Automatic, configurable data cleansing for pandas DataFrames
Project description
autoclean-dataframe
A Python library for automatic, configurable data cleansing of pandas DataFrames with detailed reporting. Clean messy tabular data quickly using declarative configuration.
Features
- Declarative Configuration: Define cleaning rules using Python dicts, Pydantic models, or YAML/JSON files
- Comprehensive Cleaning Operations:
- Missing value imputation (mean, median, mode, constant, forward/backward fill)
- Type conversion with intelligent error handling
- Whitespace and text normalization (strip, case conversion)

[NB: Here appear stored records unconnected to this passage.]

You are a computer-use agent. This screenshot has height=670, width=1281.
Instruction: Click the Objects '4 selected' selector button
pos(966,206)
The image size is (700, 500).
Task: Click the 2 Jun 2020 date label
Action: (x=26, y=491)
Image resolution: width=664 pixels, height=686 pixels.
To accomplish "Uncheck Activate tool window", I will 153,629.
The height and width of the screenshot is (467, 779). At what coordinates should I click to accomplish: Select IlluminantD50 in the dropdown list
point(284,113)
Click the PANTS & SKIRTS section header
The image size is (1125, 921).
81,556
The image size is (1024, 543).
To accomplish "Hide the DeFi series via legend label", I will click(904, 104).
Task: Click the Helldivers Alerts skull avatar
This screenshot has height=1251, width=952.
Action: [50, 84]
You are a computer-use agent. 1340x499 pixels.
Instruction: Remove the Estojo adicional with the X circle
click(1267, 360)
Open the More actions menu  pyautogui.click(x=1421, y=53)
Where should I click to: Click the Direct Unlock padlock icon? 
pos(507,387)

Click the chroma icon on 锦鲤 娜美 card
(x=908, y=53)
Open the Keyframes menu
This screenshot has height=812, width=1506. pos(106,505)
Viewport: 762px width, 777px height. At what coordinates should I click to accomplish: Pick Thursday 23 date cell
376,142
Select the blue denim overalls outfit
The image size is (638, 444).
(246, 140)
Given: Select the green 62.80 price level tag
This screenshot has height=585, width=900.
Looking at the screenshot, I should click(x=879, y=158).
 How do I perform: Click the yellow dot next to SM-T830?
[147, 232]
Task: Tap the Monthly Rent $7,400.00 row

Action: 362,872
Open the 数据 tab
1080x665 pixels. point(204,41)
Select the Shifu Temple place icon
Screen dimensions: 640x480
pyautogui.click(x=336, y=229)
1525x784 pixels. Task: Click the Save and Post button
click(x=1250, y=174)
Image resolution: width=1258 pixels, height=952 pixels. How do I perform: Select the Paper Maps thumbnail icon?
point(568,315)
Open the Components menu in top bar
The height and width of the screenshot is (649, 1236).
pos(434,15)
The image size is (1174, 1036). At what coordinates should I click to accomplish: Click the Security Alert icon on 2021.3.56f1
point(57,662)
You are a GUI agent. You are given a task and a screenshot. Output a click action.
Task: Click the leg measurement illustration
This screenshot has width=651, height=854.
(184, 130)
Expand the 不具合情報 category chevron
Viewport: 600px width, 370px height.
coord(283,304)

- Categorical normalization and value validation
- PII masking (email, phone, custom patterns)
- Outlier detection and handling (flag, remove, or clip)
- Duplicate removal and empty row/column handling
- Smart Defaults: Quick
auto_clean()function for common scenarios - Detailed Reporting: Track all changes with human-readable summaries and machine-parseable JSON
- Configurable I/O: Load/save configurations from YAML or JSON files
- Type-Safe: Full type hints with Pydantic validation
- Testable: Immutable operations return new DataFrames
Installation
pip install autoclean-dataframe
Quick Start
1. Automatic Cleaning (Easiest)
from autoclean_dataframe import auto_clean
# Apply smart defaults: remove duplicates, infer types, detect outliers
df_clean, report = auto_clean(df)
print(report)
2. Programmatic Configuration
from autoclean_dataframe import (
clean_dataframe,
DataCleanConfig,
GeneralCleanConfig,
ColumnConfig,
TypeConversionConfig,
MissingValueConfig,
)
config = DataCleanConfig(
general=GeneralCleanConfig(
remove_duplicates=True,
drop_fully_empty_rows=True,
),
columns={
"age": ColumnConfig(
column_name="age",
type_conversion=TypeConversionConfig(target_type="int"),
missing_values=MissingValueConfig(strategy="mean"),
),
"email": ColumnConfig(
column_name="email",
strip_whitespace=True,
to_lowercase=True,
),
}
)
df_clean, report = clean_dataframe(df, config)
print(report)
3. YAML Configuration
Create config.yaml:
general:
remove_duplicates: true
drop_fully_empty_rows: true
columns:
age:
column_name: age
type_conversion:
target_type: int
missing_values:
strategy: mean
email:
column_name: email
strip_whitespace: true
to_lowercase: true
pii:
pii_type: email
Then in Python:
from autoclean_dataframe import load_config, clean_dataframe
config = load_config("config.yaml")
df_clean, report = clean_dataframe(df, config)
Core Features
1. Missing Value Handling
MissingValueConfig(
strategy="mean", # "mean", "median", "mode", "constant", "forward_fill", "backward_fill", "drop_row", "none"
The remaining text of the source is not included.